European Union forces sanctions on 6 Russians over opposition leader Alexei Navalny poisoning. Six Russian officials and one organization were slapped with sanctions by the European Union (EU) over the poisoning of Russian Opposition leader Alexei Navalny with a Soviet-time nerve agent.
The move went ahead Thursday after Russian foreign minister Sergey Lavrov warned that Moscow might respond with comparative measures. The decision was agreed upon among the 27 EU envoys to Brussels.
“The adopted restrictive measures consist of a travel ban to the EU and an asset freeze for people, and an asset freeze for the entity,” the EU said in a statement. The list includes two high level officials in the Presidential Executive Office, a director of the federal security service and two deputy ministers in the Russian defense ministry.
The EU is also targeting the State Scientific Research Institute for Organic Chemistry and Technology. On Monday, the EU foreign ministers agreed to force the sanctions, following a push by France and Germany to freeze the assets of those suspected of involvement and ban them from traveling in Europe under sanctions to combat the use and spread of substance weapons.
‘Moscow might even sever ties’
Alexei Navalny, an anti-corruption investigator and major political opponent of Russian President Vladimir Putin, became sick on August 20 during a domestic flight in Russia. He was traveled to Germany for treatment two days later and is still recovering there.

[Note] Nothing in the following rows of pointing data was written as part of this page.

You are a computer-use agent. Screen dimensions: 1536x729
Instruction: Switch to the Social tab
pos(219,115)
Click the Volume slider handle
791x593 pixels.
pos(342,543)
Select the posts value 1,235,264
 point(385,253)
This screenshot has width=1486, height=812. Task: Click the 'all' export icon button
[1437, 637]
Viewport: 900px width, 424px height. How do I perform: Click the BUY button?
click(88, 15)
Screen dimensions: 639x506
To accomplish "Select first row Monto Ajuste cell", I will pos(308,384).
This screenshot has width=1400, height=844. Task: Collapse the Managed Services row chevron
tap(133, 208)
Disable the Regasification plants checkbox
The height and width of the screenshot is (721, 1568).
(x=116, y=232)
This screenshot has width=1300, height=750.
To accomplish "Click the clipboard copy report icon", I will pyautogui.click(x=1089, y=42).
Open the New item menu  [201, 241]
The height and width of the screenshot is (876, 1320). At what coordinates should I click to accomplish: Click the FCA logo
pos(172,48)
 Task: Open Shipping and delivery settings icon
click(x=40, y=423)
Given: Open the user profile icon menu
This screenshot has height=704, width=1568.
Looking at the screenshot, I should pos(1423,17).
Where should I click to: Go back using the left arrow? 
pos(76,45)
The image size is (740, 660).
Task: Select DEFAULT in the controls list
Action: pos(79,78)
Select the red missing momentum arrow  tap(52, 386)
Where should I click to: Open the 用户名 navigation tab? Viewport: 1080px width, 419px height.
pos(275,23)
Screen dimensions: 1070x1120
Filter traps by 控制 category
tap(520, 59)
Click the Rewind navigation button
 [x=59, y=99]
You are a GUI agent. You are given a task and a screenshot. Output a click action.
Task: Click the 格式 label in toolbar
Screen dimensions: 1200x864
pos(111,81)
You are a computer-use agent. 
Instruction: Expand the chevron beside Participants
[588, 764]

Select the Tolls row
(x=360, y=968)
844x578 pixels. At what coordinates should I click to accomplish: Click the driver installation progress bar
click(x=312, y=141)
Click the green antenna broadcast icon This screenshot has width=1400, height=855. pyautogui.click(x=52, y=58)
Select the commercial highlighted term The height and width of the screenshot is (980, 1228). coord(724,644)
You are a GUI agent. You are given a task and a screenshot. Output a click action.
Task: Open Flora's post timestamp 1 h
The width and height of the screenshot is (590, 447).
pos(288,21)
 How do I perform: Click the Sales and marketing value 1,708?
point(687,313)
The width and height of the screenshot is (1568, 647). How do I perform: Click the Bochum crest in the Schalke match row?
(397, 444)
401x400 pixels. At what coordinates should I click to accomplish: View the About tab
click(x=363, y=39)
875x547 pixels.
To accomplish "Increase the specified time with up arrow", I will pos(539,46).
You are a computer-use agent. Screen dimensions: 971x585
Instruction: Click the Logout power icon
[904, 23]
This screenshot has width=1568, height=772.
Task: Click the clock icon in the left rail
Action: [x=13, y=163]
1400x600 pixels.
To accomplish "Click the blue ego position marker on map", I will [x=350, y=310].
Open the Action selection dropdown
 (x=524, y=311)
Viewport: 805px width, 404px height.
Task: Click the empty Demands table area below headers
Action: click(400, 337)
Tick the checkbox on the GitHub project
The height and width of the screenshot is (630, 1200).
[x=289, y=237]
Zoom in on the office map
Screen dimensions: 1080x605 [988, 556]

Last week, tests conducted at laboratories designated by the Organization for the Prohibition of Chemical Weapons confirmed that Navalny was poisoned by a Novichok nerve agent.
The Russian foreign minister said in an interview on Wednesday that “the Germans are not wanting to provide any facts, despite all international and legal obligations”. “We respond in kind. This is diplomatic practice,” he said. On Tuesday, Lavrov suggested that Moscow might even disavow. “We probably basically have to temporarily stop talking to those people in the West who are responsible for foreign policy and don’t understand the need for mutually respectful discourse,” he added.
Lavrov specifically pointed at European Commission president Ursula von der Leyen’s recent statements precluding a partnership with Russia, saying that situation will play out if that is what the EU wants. “Russia wants to understand whether it’s possible to do any business with the EU in the current conditions,” Lavrov said at a foreign policy conference attended by experts in Moscow.
In a phone call with Lavrov on Tuesday, EU foreign policy chief Josep Borrell insisted that the EU “wishes to maintain open channels of communication with Russia and to improve cooperation on issues of mutual interest”, according to a statement from Borrell’s office. Borrell also underlined that Moscow “must do its utmost to investigate this crime thoroughly in full transparency and to completely cooperate” with the OPCW, and that the EU “will continue to defend its interests and qualities, including respect for international law and fundamental rights.”